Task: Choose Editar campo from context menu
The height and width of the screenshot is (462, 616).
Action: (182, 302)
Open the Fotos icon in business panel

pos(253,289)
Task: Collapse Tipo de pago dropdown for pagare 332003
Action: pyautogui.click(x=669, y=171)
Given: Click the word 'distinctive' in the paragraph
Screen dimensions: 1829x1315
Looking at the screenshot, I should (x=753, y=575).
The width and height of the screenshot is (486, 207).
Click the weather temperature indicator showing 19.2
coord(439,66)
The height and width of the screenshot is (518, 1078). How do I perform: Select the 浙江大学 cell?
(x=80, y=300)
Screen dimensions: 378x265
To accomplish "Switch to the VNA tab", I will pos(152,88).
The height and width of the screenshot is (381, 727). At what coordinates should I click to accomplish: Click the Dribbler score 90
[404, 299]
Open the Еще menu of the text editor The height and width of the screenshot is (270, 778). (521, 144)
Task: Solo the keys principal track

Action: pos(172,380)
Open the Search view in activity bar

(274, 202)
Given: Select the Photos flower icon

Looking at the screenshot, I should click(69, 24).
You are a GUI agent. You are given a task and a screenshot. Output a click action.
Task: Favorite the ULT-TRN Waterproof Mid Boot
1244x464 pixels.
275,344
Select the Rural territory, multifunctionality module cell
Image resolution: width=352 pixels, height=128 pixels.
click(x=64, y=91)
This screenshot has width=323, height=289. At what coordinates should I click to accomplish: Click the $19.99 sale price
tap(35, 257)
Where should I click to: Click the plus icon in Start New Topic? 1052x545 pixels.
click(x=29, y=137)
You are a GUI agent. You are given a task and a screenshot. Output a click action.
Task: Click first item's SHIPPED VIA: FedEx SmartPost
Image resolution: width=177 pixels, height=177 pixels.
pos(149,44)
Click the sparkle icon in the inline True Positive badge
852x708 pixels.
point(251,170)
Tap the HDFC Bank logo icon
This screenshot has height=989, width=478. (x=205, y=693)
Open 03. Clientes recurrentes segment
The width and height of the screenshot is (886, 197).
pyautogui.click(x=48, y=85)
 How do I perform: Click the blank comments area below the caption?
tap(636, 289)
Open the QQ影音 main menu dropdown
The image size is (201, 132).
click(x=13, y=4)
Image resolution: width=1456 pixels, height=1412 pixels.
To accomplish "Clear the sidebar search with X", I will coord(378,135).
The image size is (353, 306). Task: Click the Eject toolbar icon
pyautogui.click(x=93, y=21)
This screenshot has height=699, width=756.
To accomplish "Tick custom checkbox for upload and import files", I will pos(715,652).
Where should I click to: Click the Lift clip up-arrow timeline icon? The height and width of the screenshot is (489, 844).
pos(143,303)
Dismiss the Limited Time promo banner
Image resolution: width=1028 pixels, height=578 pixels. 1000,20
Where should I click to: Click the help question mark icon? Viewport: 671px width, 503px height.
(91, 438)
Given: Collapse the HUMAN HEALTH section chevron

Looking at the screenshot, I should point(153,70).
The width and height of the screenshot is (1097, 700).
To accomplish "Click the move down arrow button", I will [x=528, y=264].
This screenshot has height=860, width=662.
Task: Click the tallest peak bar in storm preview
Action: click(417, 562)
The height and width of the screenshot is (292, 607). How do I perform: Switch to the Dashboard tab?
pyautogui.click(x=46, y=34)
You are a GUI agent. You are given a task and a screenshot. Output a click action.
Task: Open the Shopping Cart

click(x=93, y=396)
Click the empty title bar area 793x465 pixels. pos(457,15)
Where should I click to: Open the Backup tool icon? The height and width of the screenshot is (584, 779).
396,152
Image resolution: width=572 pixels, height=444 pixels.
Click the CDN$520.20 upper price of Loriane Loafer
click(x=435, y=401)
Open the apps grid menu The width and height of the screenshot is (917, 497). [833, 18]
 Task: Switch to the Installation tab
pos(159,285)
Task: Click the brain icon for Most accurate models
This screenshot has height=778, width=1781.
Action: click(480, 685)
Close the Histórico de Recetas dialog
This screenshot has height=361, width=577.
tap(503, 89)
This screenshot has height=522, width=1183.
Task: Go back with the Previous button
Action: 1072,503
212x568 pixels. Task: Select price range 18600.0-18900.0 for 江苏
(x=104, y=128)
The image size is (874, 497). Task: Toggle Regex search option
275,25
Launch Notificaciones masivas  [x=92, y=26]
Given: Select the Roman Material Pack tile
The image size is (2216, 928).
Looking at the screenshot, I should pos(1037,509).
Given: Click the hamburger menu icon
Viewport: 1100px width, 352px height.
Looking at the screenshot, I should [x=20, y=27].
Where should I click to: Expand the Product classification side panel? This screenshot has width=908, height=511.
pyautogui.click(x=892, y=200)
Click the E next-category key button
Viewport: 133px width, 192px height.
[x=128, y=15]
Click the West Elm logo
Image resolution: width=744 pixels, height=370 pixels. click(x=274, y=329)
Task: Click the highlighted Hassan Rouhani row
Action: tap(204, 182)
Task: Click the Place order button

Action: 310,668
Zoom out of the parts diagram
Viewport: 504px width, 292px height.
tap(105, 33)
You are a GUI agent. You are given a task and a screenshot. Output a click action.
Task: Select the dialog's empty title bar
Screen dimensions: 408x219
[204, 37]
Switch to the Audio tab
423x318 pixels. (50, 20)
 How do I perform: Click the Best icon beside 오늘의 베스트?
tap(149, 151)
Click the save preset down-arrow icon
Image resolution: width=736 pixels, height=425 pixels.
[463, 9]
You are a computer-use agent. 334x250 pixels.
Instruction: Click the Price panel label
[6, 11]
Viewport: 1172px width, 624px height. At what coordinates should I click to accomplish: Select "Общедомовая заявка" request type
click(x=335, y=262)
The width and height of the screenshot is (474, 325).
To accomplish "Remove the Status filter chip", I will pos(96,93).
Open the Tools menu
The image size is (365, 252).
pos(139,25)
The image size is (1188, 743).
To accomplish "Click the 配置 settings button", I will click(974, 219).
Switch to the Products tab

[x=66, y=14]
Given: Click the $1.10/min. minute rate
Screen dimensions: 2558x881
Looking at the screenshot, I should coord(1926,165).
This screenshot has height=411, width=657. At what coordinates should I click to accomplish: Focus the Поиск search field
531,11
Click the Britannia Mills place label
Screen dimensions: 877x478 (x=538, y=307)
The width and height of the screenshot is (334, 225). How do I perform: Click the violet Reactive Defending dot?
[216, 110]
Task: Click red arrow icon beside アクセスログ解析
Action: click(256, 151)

┄┄┄┄┄┄

> **Exercise objective**
Where a line in the records above contains the string "empty", return that line.

> **Exercise solution**
Click the empty title bar area 793x465 pixels. pos(457,15)
Task: Select the dialog's empty title bar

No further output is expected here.